A: Usually what remains in your mind is the general idea: a vague outline of the terminology and theorems. It may sound bad, but it's fine. I can honestly say that I hardly remember anything from most courses I took, except the things I had to teach, or directly relate to my work. This includes things from a course I took the previous semester and even things from a course I am currently taking whose topic is in fact close to my own research.
It is not that bad. What important is to learn how to store this data so the next time you run into it you will immediately recognize it - or at least recognize that you should recognize it.
I can give an example from my own experience, after learning and forgetting most of the basic course in Galois theory, I was still able to identify a similar picture when looking at the covering spaces of a topological space and the $\pi_1(X,x_0)$ structure between them. I went to ask the professor who taught me Galois if there is any connection and indeed there was.
Remember that a good mathematician should be able to see analogies between theorems, and even theories. So identifying similar ideas and similar patterns is more or less essential to this point. 
To the actual details of all the theorems, I wish I could tell you that your memory can fight the good war of remembering and win. It is not usually the case, and even friends that in our undergrad courses remembered everything in details have now - not too long into grad school - forgotten a lot of the material.
Let me sum up with what I think you should take from courses. You should be able at least locally (during the course and up to one semester later) be able to remember most of the proofs, or at least the theorems. Later on you need to remember the idea, and the methods used in the proofs. The methods can take you an extra mile later on when you approach proving things on your own because if you see similarities you can often use similar methods.
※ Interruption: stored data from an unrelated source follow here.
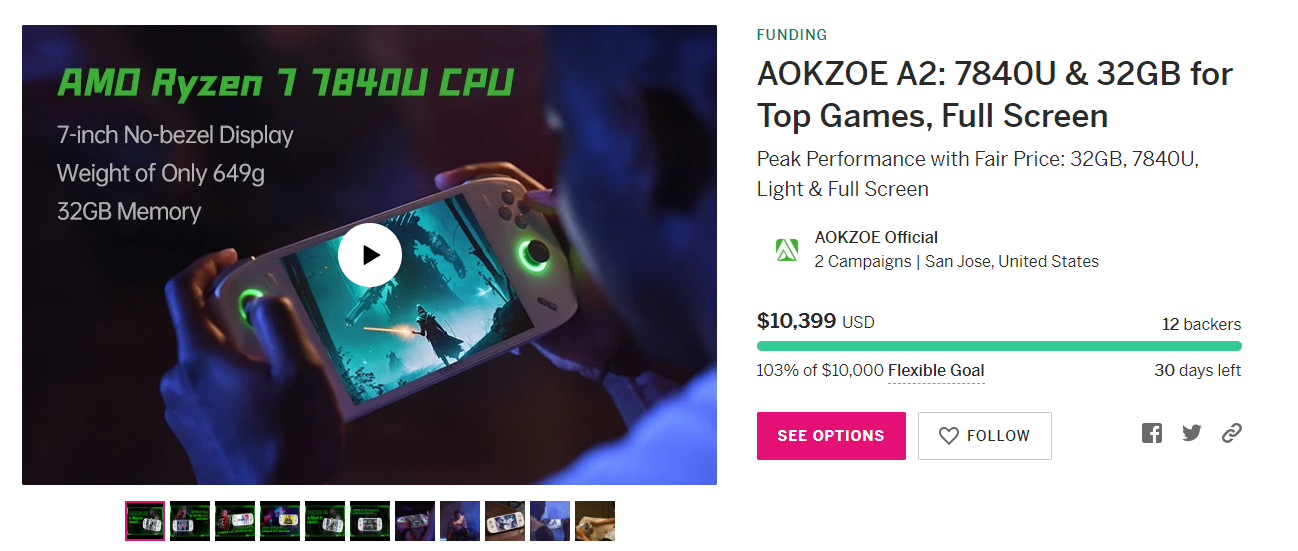Click the green AOKZOE logo avatar
This screenshot has width=1298, height=551.
coord(787,250)
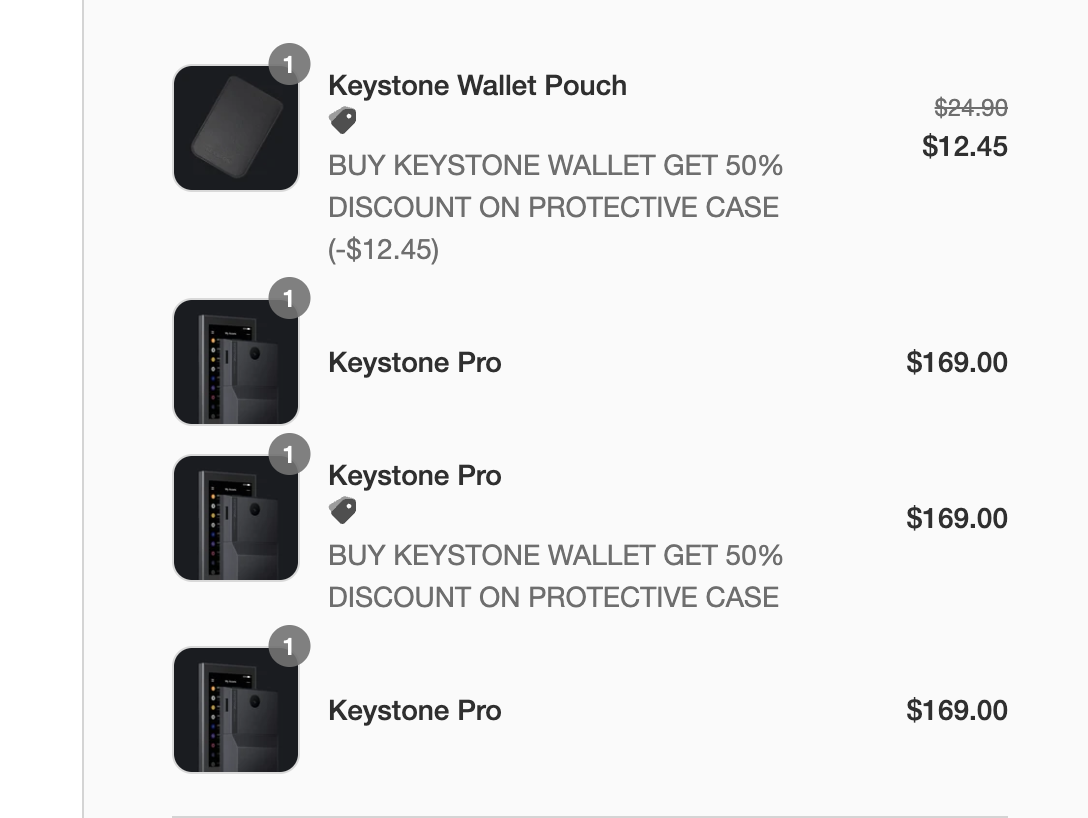Click the second Keystone Pro thumbnail image
The width and height of the screenshot is (1088, 818).
(235, 517)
A: When a newborn baby sees his mothers face
The first of all objects, the eyes first light
It may forget
It may pass on
But it will not forget all
Something remains, a hidden sight.
Seen again, again, again,
Her face becomes familiar
Then sought for
Then loved.

You may not remember the theorems,
You may not remember the proofs,
You may forget and pass on into your future studies,
But seen again, again, again,
Something will stir within you
Something will change inside you
It will become familiar,
Then natural,
Then loved.

Children take time,
So do students. Good luck!
A: I am a late-comer to this question but I hope I have a good answer to this question.
I am a HS math teacher, inevitably after some times into a semester, an overwhelmed student would come up to me and asks if he has to remember all of these formulas when going to college. Generally, this is my answer: No, you don't, you need to remember only the most basic concepts, but what I expect to remain in a your mind is the mysterious thing called  math maturity.
Math maturity is the chemistry that clicks in a student's mind when he is tackling a tough question in SAT, it is also the lubricant that makes his brain runs faster when in college.
Perhaps we can extrapolate this to learning higher math during college, as asked by the OP? Thank you.